Differentiating ancylostomiasis from Other Diseases
Ancylostomiasis must be differentiated from contact dermatitis, scabies infection, migratory myiasis, and cercarial dermatitis for cutaneous manifestations, and portal hypertension, meckel’s diverticulum, inflammatory bowel disease and nonsteroidal anti-inflammatory drug-induced small bowel disease, angiectasias, adenocarcinoma, leiomyoma, and lymphoma for GI bleeding.
Epidemiology and Demographics
The incidence rate of hookworm infection was 7.5/100 person-years. Prevalence of ancylostomiasis is approximately 1 billion people worldwide. People of all ages are susceptible to ancylostomiasis, commonly affects children and women of childbearing age. Mortality rate of hookworms in the tropics is approximately 50-60,000 deaths per year. Men are more commonly affected by ancylostomiasis than women.
Risk Factors
Common risk factors of ancylostomiasis include: exposure to soil where filariform larvae, the infective stage, live in and penetrate human skin, poor sanitation, low socioeconomic status, low educational attainment.

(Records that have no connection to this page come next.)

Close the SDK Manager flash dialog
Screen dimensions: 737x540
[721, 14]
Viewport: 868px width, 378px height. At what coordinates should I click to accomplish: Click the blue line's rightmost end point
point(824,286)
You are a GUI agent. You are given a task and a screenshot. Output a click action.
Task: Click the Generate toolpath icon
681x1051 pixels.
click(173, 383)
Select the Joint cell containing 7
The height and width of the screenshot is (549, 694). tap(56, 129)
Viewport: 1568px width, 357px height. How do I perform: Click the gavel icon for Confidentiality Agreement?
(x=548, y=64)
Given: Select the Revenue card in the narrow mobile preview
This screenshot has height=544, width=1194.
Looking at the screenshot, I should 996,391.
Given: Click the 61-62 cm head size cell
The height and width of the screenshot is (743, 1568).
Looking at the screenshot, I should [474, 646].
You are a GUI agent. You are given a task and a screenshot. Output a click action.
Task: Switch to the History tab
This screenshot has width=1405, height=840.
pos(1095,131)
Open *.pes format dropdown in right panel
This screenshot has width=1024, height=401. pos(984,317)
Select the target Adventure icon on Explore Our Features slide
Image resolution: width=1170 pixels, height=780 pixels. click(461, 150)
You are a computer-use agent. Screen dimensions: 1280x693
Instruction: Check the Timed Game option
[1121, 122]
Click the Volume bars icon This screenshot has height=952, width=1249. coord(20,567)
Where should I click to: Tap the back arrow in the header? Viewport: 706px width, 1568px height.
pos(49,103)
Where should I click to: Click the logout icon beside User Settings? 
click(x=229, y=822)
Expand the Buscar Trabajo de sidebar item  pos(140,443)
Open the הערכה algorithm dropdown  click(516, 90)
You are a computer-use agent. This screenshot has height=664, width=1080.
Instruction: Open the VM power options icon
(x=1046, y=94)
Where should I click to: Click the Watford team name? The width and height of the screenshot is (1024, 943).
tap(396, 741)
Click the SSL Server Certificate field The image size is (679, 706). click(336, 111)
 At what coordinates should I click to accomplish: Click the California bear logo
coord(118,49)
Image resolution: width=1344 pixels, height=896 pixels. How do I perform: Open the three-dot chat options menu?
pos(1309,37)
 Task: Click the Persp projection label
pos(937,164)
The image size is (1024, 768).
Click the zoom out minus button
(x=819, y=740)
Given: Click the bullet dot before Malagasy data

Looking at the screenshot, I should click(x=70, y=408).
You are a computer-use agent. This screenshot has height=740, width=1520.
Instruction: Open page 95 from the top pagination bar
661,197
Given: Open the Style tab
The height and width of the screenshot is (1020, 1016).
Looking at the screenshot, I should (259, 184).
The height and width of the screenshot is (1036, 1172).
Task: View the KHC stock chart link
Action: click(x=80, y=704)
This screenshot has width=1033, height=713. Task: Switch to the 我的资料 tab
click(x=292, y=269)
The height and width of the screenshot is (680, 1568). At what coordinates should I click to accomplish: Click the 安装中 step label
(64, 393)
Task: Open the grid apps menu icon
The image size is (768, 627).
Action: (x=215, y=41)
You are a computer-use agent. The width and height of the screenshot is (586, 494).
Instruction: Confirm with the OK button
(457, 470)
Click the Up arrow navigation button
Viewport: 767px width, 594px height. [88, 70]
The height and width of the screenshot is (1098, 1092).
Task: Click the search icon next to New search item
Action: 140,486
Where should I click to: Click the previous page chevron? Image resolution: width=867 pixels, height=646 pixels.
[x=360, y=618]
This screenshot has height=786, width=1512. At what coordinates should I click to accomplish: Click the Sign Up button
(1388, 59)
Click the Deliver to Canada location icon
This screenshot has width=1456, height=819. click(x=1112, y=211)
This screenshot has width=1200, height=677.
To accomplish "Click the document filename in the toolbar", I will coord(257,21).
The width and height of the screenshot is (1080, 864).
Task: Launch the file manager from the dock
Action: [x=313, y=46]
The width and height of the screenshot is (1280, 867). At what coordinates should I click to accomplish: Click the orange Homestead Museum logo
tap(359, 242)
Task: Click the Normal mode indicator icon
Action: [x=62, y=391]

Natural History, Complications, and Prognosis
The majority of the infected patients remain asymptomatic. The symptoms of ancylostomiasis typically develop by direct contact of the skin with contaminated soil and the fecal-oral route. The most common complications include: iron deficiency anemia, in child: intellectual and cognitive development, in pregnant women: severe anemia, impaired growth, severe anemia, premature birth, neonatal anemia. Prognosis is generally excellent with proper treatment.
Diagnosis
Diagnostic Study of Choice
The diagnostic test of ancylostomiasis is the microscopic detection of hookworms eggs in stool.
History and Symptoms
The majority of patients with ancylostomiasis are asymptomatic. Common symptoms of ancylostomiasis include: anorexia, flatulence, diarrhea, weight loss, pallor, dyspnea, weakness, generalized edema, melena, hematemesis, dizziness, syncope, cough, sneezing, hemoptysis, nausea, vomiting, pharyngeal irritation, itchy, erythematous, serpiginous skin lesions.
Physical examination
Physical examination include: pallor, fatigue, dizziness, serpiginous, erythematous, and palpable plaque associated with edema, abdominal distension.
Lab Findings
Lab findings include: decreased hemoglobin, eosinophilia, presence of several live and motile worms in upper gastrointestinal endoscopy.
X Ray
There are no x-ray findings associated with ancylostomiasis.
CT
There are no CT findings associated with ancylostomiasis.
Other Diagnostic Studies
Other diagnostic studies for ancylostomiasis include upper gastrointestinal endoscopy, which demonstrates live and motile worms in GI tract.
Treatment
Medical Therapy
Anti-helminthic therapies are recommended among patients with ancylostomiasis. Efficacy of treatment varies according to the severity of infection, geographical distribution, and age groups. Multiple blood transfusion, iron supplements are also be given in severe cases.
Surgery
Surgical intervention is not recommended for the management of ancylostomiasis.
Primary Prevention
Effective measures for the primary prevention of ancylostomiasis include periodic mass anthelminthic treatment of at-risk populations, avoid gardening barefooted, patient education on proper hygiene and sanitation.